The trouble with this whole concept is that Malhotra and O’Neill’s interpretation of the Pioppi Diet does not reflect what the people of Pioppi eat. It is basically an ultra-low carb version of the Mediterranean Diet with a few trendy ingredients, such as coconut oil, thrown in. Coconuts have never been part of the Italian diet and nor have ‘full-fat fermented dairy products’ but the authors include the latter anyway because – as they say – ‘the Greek cohort in Ancel Keys’s original studies enjoyed [them] … so there is no reason we shouldn’t be doing likewise!’

Do you know what the people of Pioppi actually eat? Processed carbohydrates. Farm workers in rural Italy do not – could not – survive on a diet of fish and seasonal vegetables. Pasta is as central to the Italian diet as potatoes are to Britain’s. So too is bread. This is the elephant in the room for anyone trying to pretend that Italians eat a low carb diet. As a 94 year old Pioppi resident said last year: ‘Pasta is my favourite food. I don’t understand why so many people try to cut that and bread out of their diets – it is like medicine for the heart and it is silly not to eat it.’

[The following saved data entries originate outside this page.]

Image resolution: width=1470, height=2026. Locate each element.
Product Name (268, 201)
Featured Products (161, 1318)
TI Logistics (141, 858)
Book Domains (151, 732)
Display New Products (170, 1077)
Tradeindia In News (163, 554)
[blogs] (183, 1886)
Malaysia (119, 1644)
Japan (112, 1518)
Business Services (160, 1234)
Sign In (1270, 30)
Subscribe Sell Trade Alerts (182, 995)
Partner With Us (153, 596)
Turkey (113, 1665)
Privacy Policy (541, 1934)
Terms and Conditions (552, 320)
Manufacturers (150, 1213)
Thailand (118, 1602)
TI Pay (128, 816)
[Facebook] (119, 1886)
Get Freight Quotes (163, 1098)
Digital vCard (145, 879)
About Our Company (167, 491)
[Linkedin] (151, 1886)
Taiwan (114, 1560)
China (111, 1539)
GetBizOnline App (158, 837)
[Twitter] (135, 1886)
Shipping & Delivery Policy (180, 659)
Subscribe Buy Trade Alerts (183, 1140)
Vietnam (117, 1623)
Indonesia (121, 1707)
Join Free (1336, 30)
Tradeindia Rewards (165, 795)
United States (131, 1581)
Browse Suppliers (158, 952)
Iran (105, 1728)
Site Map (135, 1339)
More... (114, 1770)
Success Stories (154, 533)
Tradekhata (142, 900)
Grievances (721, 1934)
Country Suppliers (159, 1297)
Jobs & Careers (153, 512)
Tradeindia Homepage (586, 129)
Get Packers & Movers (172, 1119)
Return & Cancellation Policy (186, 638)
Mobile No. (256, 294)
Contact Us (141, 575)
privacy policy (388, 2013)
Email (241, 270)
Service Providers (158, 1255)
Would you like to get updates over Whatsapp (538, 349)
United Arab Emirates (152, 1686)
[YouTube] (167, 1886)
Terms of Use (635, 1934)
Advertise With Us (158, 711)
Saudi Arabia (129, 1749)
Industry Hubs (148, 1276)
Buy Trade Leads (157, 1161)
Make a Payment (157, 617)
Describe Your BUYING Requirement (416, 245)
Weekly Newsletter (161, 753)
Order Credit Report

Once you accept that pasta and bread are important elements of Mediterranean cuisine, the actual Pioppi diet involves lots of fruit, vegetables, fish, starchy carbohydrates, mushrooms, nuts and eggs, but little or no cake, biscuits, processed meat, crisps and red meat. In other words, it is the UK government’s Eatwell Guide with extra virgin olive oil. Maybe those official dietary guidelines are not so deadly after all?